Electrical motors consume more than 40% of Pakistan‟s national power. The penetration of high efficiency motors
remains low in Pakistan‟s industrial and agriculture sector, whereas the use of Eff3 or below Eff2 motors have a
substantial market share. Harmonization of recent Pakistan standard with IEC 60034-30 (2007)requires
promulgation of labeling Eff1 or IE2/IE3 and complete removal of Eff3 motors. This paper presents the idea of
labeling and the Minimum Energy Performance Standard (MEPS) schemes of different motors. Moreover, a
methodology is presented for calculating efficiency of older motors being used in on-going industry, aiming at
energy conservation for reducing maximum demand and introducing new standards and regulations in Pakistan.
Keywords: Energy Efficiency, Energy Efficient Motors, Energy Efficiency Standards.
1. Introduction
The increased awareness of global warming and depletion of fossil fuels brings several
challenges for optimum use of energy throughout the world. Considering the case of Pakistan,
electricity crisis has slow down the wheel of socio economic development. Table 1 shows the
electricity generation and the demand for a typical period of 2003 to 2010 [1]. Load shedding of
8-10 hours in urban areas and 12-16 hours in rural areas has resulted in many problems
especially in industrial sector. In recent days the power generation is even not maintained and
further increase in load shedding will cause more energy crisis.
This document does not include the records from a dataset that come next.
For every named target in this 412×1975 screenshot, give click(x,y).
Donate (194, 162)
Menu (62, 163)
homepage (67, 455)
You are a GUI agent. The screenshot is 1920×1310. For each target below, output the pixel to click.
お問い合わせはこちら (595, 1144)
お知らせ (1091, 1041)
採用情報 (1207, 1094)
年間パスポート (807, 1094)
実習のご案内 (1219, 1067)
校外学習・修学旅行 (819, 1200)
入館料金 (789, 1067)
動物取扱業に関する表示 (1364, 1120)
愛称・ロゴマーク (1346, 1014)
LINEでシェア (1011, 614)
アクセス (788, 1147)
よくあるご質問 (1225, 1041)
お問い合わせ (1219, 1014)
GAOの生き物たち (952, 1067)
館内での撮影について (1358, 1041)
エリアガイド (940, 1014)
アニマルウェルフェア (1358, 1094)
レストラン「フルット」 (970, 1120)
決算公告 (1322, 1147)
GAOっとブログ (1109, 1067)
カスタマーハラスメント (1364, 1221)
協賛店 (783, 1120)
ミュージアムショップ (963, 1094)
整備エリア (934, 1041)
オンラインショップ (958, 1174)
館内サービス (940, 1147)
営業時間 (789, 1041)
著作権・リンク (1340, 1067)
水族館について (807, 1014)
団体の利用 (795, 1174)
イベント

Electrical motors are the major
load in any industry which consumes about 30%-80% of total energy [2]. A huge amount of
energy saving is possible with the adoption of high efficient motors.
Year Electricity Supply (MW) Electricity Demand (MW)
2003 14336 13071
2004 15046 13831
2005 15082 14642
2006 15072 15483
2007 15091 16548
2008 15055 17689
2009 15055 19080
2010 15055 20584
Table 1: Electricity production and demand
First International Conference on Modern Communication & Computing Technologies (MCCT'14) (Full Paper)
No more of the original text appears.